With today’s world in widespread crisis as the international security system falls apart, events are unmistakably pushing the West towards war. It would be foolish to ignore the risk. From Ukraine to the Levant and over to Taiwan, Western power and interests are being challenged like never before. 

Even if the immediate dangers are somehow averted, it is a matter of evidence that we have entered a very long – a generational – period of direct military threats to our ways of life. This reality cannot be wished away, and the sooner we mobilise to confront it, the lower the cost and the higher the chances of a favourable resolution. 

There are two inescapable priorities for securing our future, of co-equal importance and urgency. The first and most obvious is a categorical step-change – that is, a profound, systemic shift – in Western defence preparations. Countries like Poland or even France and Germany are now committed to notable military rearmament programmes, and the US defence budget also keeps growing, even though at too slow a rate.
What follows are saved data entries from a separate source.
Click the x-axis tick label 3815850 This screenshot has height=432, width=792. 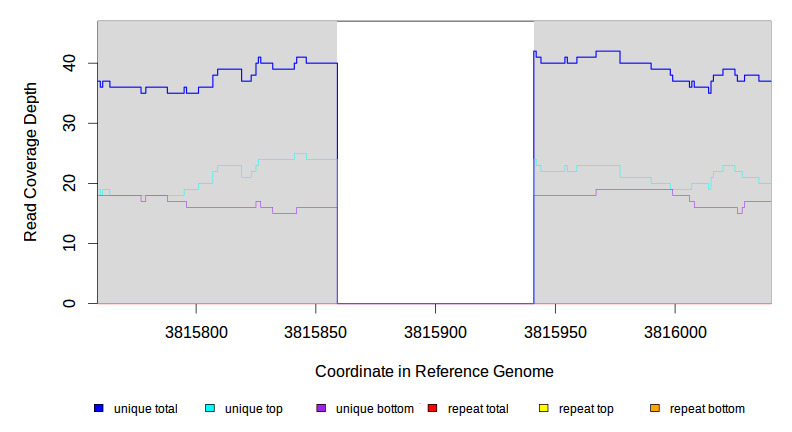pos(316,329)
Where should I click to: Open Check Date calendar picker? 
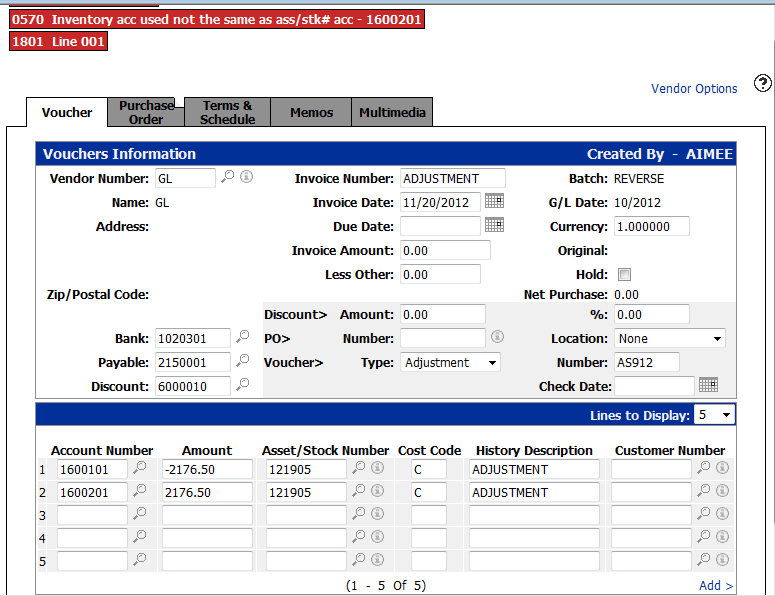click(x=708, y=385)
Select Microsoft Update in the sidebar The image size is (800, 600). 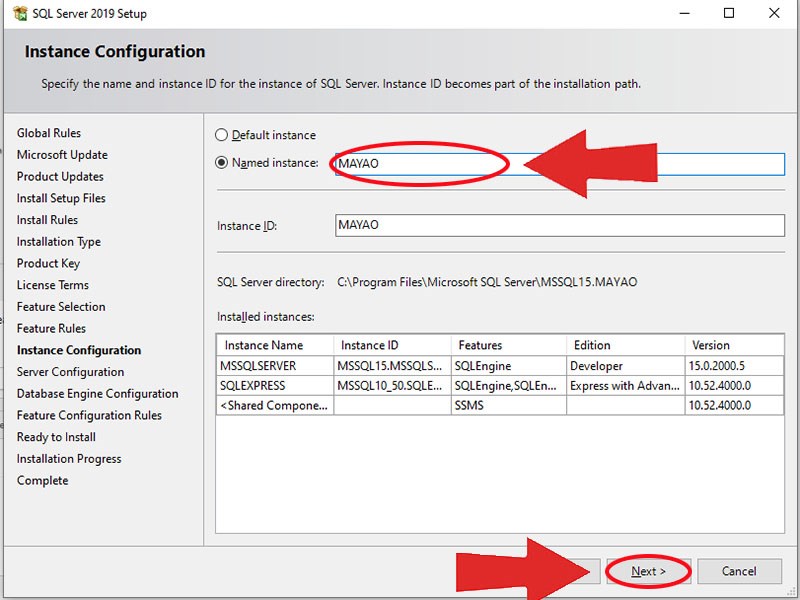58,155
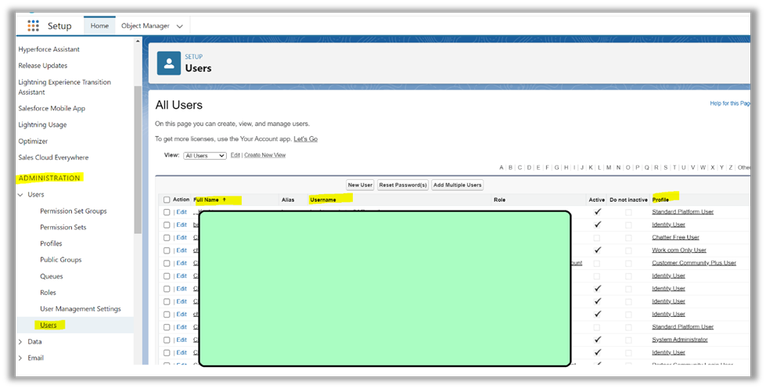
Task: Open the Object Manager tab
Action: point(145,26)
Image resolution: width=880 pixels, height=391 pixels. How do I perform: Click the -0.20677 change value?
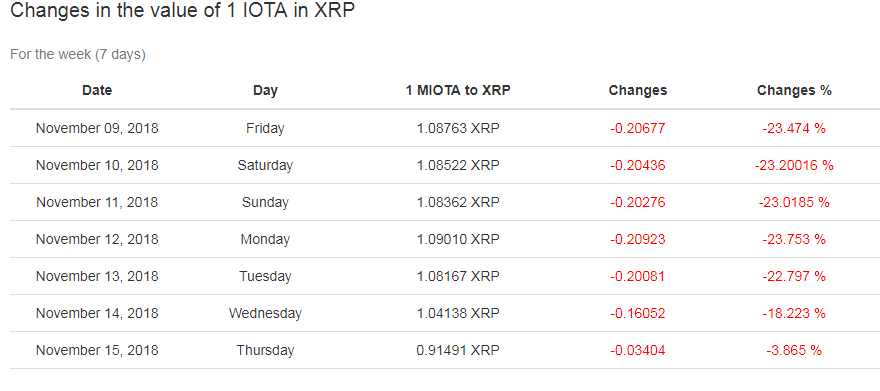pos(638,128)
None of these efforts – certainly not in terms of actual defence production capacity expansion – are commensurate with the threat, but at least there is some recognition of the issues involved.

It is the second priority, however, which requires perhaps even more focus and political leadership – because it is so much more difficult to tackle: the question of moral and social preparation of Western societies for conditions of large-scale national war of the kind now seen in Ukraine. The idea that merely buying good military equipment and – at best – expanding our military establishments a bit will guarantee deterrence or, alternatively, victory in a conflict, is more than foolish. 
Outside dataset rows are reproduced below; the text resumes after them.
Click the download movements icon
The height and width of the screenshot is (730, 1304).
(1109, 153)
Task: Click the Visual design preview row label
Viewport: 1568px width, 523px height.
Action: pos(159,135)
In the world of state-on-state warfare that we have re-entered, there is no security without a population also morally and psychologically prepared for this kind of extreme situation. On this count, the West in particular has a huge problem: decades of liberal progressive ideology and self-inflicted anti-national, anti-Western propaganda has sapped not just our martial spirit (long gone…) but even the most basic moral coordinates and values that define the contemporary citizenry. 

What we have been witnessing on our streets in recent weeks in terms of Islamist-led demonstrations rooting for the Palestinian ISIS-HAMAS terrorists of Gaza, and particularly the absolute low-point for the British Conservative government in relation to the handling of the upcoming Armistice Day protests, gives the full measure of the moral disarmament we have been subjected to for decades. It is this, more than our military inadequacies, that leaves us exposed to our enemies.
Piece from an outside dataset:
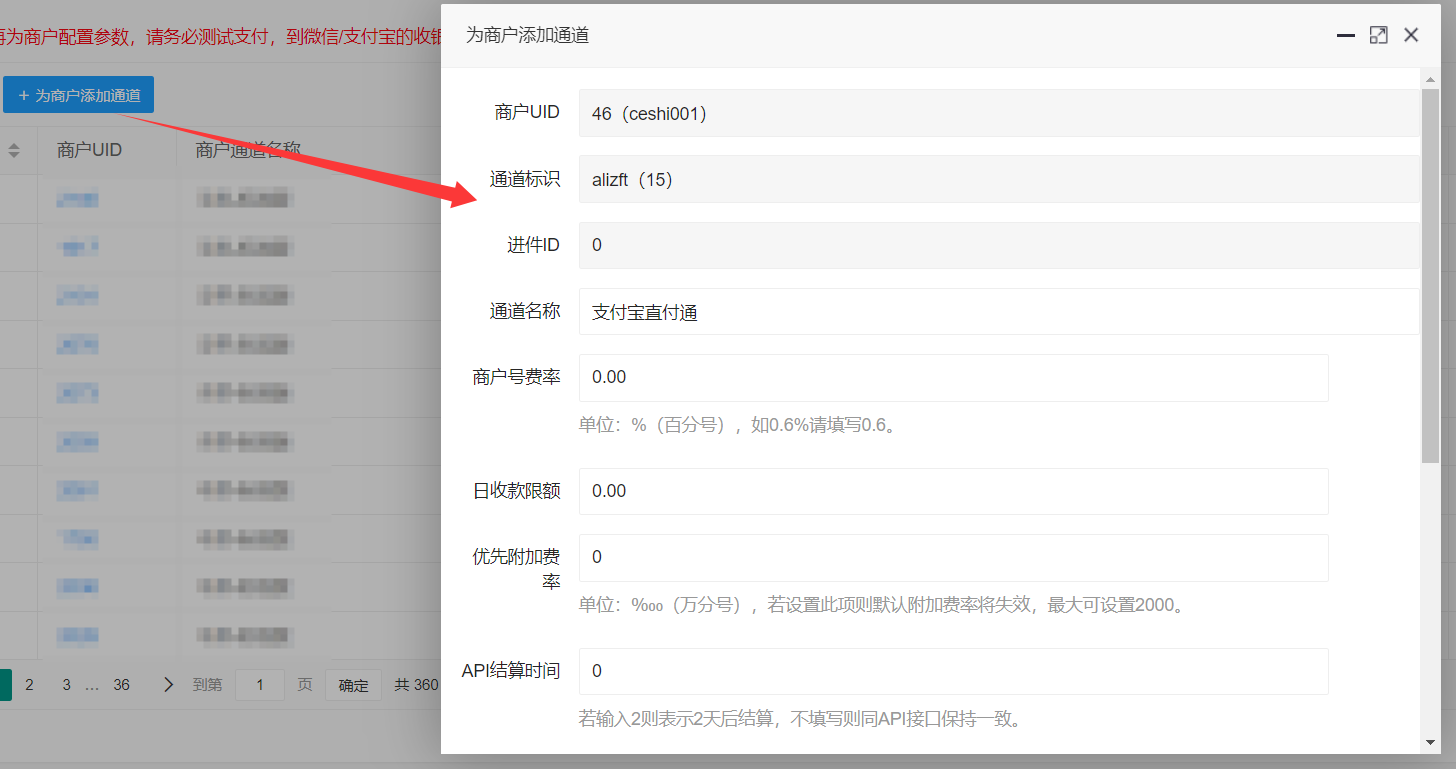Click the 为商户添加通道 add button
This screenshot has width=1456, height=769.
[79, 95]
Western countries should recognise that in many ways we are already at war. Those still unable to bring themselves to acknowledge the dangers and adjust their moral compass accordingly, on account of their liberal “views” – themselves built on Christian principles, and for an era of Western ascendancy – are doing their nations a disservice. 

In language of remarkable relevance for our own times, in that same May 1940 debate the Chamberlain government declared that they “are anxious to avoid any unnecessary interference with our traditional liberties, but they feel that a distinction can and must now be drawn between the mere expression of honest opinion on the one hand and, on the other, the deliberate and systematic advocacy of defeatist or antiwar policies with intent to weaken the national resolution to prosecute the war to a successful conclusion”.

We have been on this road of weakness and moral disarmament before. We know it leads to war. We should learn the lessons of history and act before we get there – lest it be too late.

Gabriel Elefteriu is deputy director at the Council on Geostrategy in London, and a fellow at the Yorktown Institute in Washington, D.C.